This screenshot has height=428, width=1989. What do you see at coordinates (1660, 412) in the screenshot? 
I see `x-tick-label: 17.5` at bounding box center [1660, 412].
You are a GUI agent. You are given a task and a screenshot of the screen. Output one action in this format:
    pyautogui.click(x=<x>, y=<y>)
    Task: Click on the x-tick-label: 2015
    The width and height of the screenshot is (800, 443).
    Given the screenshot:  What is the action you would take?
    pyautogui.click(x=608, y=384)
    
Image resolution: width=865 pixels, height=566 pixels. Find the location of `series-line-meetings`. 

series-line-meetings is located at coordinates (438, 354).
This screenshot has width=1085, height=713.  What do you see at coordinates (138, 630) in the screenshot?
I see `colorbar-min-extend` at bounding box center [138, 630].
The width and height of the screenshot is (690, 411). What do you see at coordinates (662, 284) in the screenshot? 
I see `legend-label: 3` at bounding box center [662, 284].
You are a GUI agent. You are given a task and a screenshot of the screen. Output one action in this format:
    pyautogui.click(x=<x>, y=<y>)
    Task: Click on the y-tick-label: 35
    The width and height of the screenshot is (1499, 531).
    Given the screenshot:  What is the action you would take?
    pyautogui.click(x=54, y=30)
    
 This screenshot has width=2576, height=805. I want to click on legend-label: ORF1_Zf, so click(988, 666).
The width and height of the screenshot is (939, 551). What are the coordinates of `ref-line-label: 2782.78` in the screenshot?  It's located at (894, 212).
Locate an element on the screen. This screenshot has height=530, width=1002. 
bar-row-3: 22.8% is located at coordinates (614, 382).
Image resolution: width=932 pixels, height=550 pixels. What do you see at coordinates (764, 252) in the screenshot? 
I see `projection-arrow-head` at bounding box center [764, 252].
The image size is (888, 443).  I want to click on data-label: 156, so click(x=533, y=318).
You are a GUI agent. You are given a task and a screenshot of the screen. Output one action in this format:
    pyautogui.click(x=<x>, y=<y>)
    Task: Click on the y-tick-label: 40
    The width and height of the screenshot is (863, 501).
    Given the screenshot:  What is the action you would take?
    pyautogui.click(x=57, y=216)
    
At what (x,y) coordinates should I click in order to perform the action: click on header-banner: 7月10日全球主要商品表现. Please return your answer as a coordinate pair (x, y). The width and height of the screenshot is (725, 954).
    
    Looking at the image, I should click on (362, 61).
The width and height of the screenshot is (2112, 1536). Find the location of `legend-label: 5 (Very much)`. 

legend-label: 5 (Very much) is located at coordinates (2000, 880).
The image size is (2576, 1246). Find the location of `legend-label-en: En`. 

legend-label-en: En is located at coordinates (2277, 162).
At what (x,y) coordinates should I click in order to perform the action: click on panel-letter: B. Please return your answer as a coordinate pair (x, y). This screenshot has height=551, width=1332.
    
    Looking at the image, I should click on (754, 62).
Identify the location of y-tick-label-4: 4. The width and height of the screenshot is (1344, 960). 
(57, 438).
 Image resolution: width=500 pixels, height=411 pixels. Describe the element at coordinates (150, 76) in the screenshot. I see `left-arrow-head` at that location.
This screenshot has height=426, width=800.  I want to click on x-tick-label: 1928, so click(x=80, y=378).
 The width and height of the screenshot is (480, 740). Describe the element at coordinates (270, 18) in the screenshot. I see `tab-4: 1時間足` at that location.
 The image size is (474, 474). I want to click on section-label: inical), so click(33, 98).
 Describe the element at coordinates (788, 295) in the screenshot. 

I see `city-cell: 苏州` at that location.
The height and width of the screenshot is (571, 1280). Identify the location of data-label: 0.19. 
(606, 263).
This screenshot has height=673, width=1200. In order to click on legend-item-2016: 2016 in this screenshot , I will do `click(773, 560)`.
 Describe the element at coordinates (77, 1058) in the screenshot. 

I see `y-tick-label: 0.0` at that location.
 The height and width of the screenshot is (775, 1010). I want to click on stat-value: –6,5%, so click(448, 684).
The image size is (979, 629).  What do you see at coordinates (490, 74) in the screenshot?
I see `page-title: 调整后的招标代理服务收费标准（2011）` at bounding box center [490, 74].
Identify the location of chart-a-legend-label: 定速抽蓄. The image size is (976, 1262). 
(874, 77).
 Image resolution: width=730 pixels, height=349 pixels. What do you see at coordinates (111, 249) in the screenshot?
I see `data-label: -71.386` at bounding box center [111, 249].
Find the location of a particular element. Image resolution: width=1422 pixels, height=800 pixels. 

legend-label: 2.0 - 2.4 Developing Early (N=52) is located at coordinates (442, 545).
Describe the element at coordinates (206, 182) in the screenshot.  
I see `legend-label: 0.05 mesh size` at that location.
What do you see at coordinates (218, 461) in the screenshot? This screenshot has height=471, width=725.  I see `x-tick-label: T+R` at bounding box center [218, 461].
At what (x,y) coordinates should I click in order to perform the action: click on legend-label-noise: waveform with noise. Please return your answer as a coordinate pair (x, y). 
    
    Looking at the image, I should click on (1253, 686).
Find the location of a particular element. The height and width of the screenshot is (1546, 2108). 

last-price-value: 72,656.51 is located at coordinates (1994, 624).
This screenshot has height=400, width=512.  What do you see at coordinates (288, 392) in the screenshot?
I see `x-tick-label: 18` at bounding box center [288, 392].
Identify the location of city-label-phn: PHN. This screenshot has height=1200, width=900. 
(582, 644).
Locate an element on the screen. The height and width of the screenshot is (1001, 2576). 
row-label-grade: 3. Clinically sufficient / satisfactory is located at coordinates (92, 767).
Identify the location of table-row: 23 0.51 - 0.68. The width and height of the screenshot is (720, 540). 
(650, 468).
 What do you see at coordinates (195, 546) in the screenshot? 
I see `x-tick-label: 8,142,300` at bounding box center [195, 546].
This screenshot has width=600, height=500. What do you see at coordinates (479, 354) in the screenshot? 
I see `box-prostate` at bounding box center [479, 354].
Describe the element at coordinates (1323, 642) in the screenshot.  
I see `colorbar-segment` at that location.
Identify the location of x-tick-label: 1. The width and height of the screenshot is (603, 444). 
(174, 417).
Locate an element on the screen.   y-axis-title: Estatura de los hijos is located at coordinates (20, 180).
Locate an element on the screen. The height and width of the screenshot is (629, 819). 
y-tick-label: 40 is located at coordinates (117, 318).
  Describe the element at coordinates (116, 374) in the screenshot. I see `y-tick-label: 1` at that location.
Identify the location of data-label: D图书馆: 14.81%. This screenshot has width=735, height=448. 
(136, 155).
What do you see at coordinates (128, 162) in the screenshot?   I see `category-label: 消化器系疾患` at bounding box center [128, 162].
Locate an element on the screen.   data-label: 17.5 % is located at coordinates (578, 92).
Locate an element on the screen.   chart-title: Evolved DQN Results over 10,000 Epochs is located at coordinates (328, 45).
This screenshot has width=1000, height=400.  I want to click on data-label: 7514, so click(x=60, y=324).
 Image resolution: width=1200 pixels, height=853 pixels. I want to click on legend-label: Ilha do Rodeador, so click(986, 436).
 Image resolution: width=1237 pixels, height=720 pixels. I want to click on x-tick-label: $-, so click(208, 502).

> [What you will do]: Please copy out everything from the line containing "has height=551, width=1332." down to the line containing "Looking at the image, I should click on (754, 62).", both of those lines included, with no changes.

> [Result]:
At what (x,y) coordinates should I click in order to perform the action: click on panel-letter: B. Please return your answer as a coordinate pair (x, y). This screenshot has height=551, width=1332.
    
    Looking at the image, I should click on (754, 62).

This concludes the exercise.